Except when Twyman came to on Sunday morning, he woke up to a most unhappy message to ring in 2012—Uber, the smartphone app that hails upscale livery sedans, had sent him a bill for $520.
On Tuesday, we spoke with Mark Krieger, a Rockville resident who ended up paying $185 to get home from Glover Park on New Year’s. Uber representatives defended this “surge pricing” practice as a cost of doing business on one of the busiest nights of the year for the livery industry.
Still, $520?
Twyman said his New Year’s festivities began at Smith Commons at 1245 H Street NE. When it was time to head home, he pulled out his phone and opened Uber, which hailed him, his girlfriend and the girlfriend’s sister a nearby towncar.
Normally, Uber’s pricing model sets the base rate at $7, then adds $3.25 for each mile traveled plus 75 cents for each minute a car is hired. With surge pricing in effect to accomodate the severely heightened demand for livery services on New Year’s, Uber multiplied its fees by factors of up to six.
And Twyman just happened to land on the jackpot. The car that arrived to pick his party up stopped in Penn Quarter. Twyman and his girlfriend got out, but the girlfriend’s sister needed to get back to Rockville. Here’s where it got über-expensive.
Under the normal pricing scheme, Twyman’s full trip would have cost about $80 to get from H Street NE to Rockville by way of downtown. He just happened to order up his car when Uber’s New Year’s fleet was at its most stressed.
In a blog post yesterday on his company’s website, Uber CEO Travis Kalanick defended surge pricing even further:
Without a surge pricing mechanism, there is no way to clear the market. Fixed or capped pricing, and you have the taxi problem on New Year’s Eve—no taxis available with people waiting hours to get a ride or left to stagger home through the streets on a long night out. By “raising” the price you “increase” the number of cars on the road and maximize the number of safe convenient rides.
It’s a pretty mathematical defense, and even though Kalanick, who seemed eager and well-meaning enough when he flew in for Uber’s D.C. launch last month, is correct that plenty of other segments of the hospitality industry charge peak rates that are several times as costly as normal, the argument is probably little comfort to someone who woke up with a big hangover and an even bigger bill.

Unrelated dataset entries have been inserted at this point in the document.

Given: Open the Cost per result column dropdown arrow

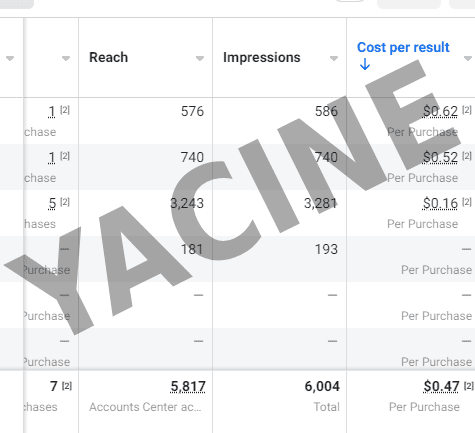Looking at the screenshot, I should (468, 59).
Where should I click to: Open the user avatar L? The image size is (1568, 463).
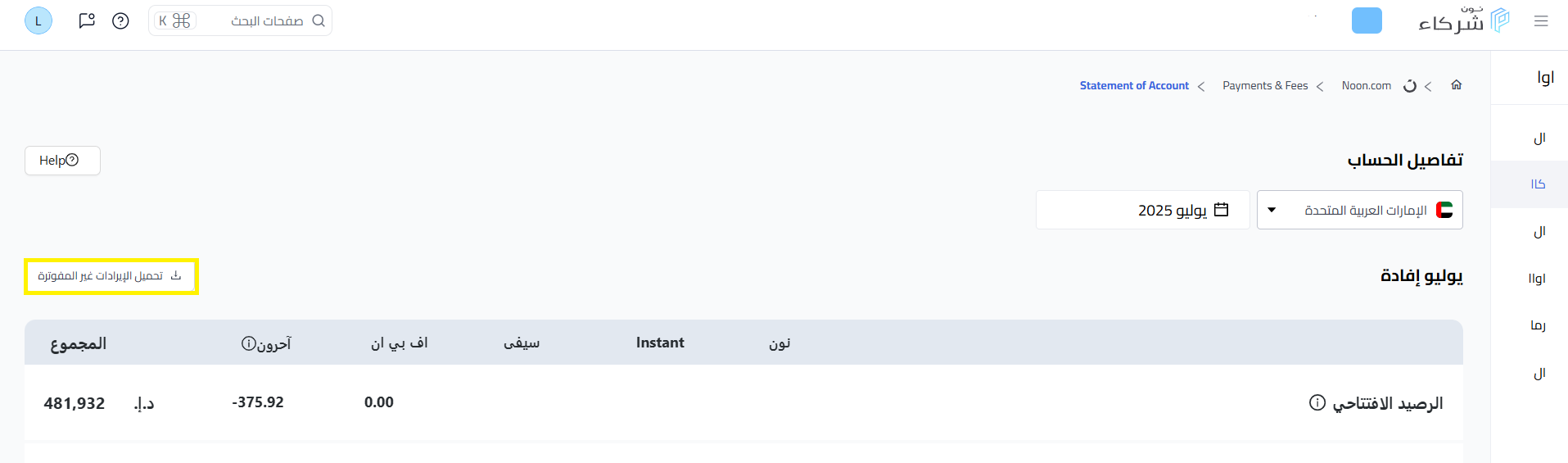(x=38, y=20)
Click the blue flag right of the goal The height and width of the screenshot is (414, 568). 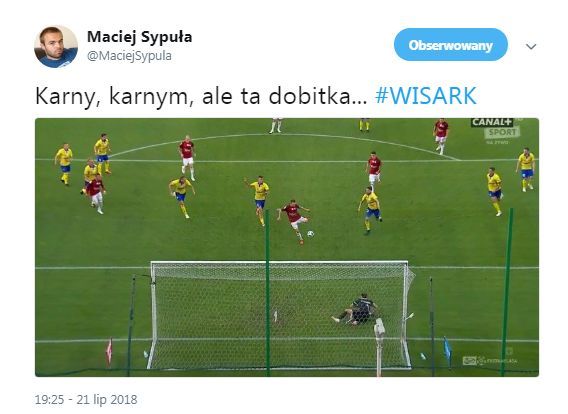[x=448, y=348]
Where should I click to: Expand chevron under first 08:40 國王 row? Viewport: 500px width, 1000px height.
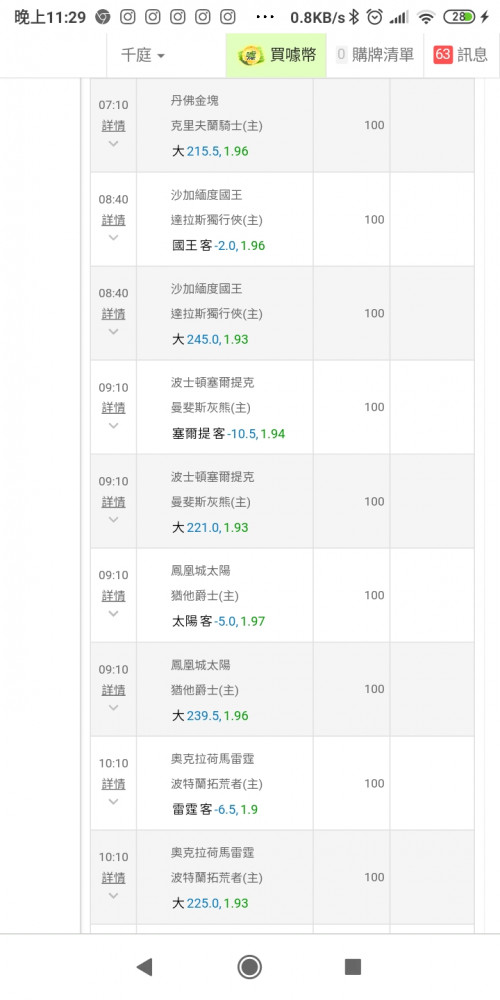tap(114, 237)
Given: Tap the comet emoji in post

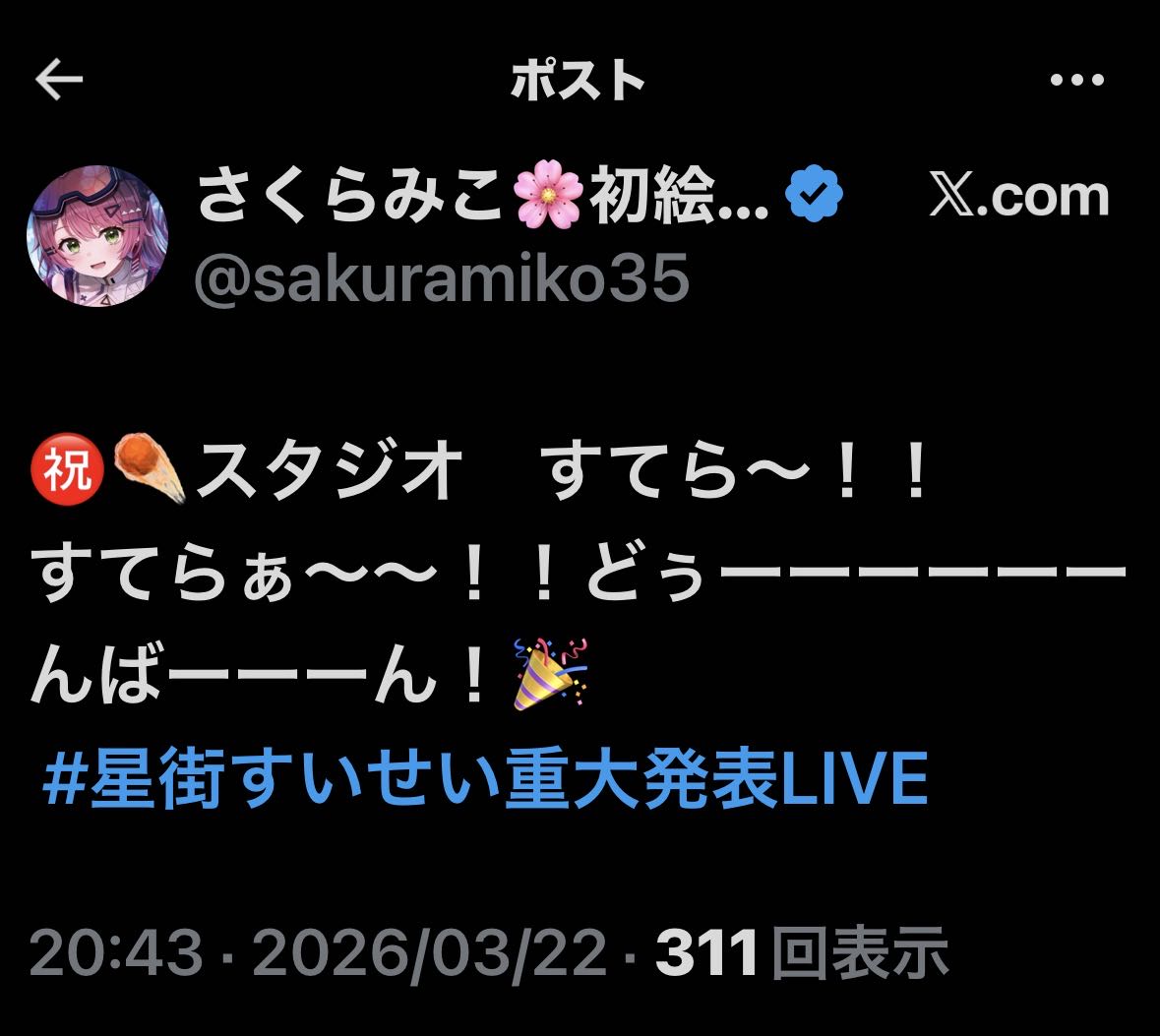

Credit Uber with being a little feeling. Twyman said that after he called to register his shock, he was able to whittle down the surge factor on his bill from 6.5 to three times the normal rate. Still, it wound up being a $210 hit, but Twyman still probably hit his budget limit for the fancy car service.
“Safe to say I will not be an Uber rider in the future,” he said.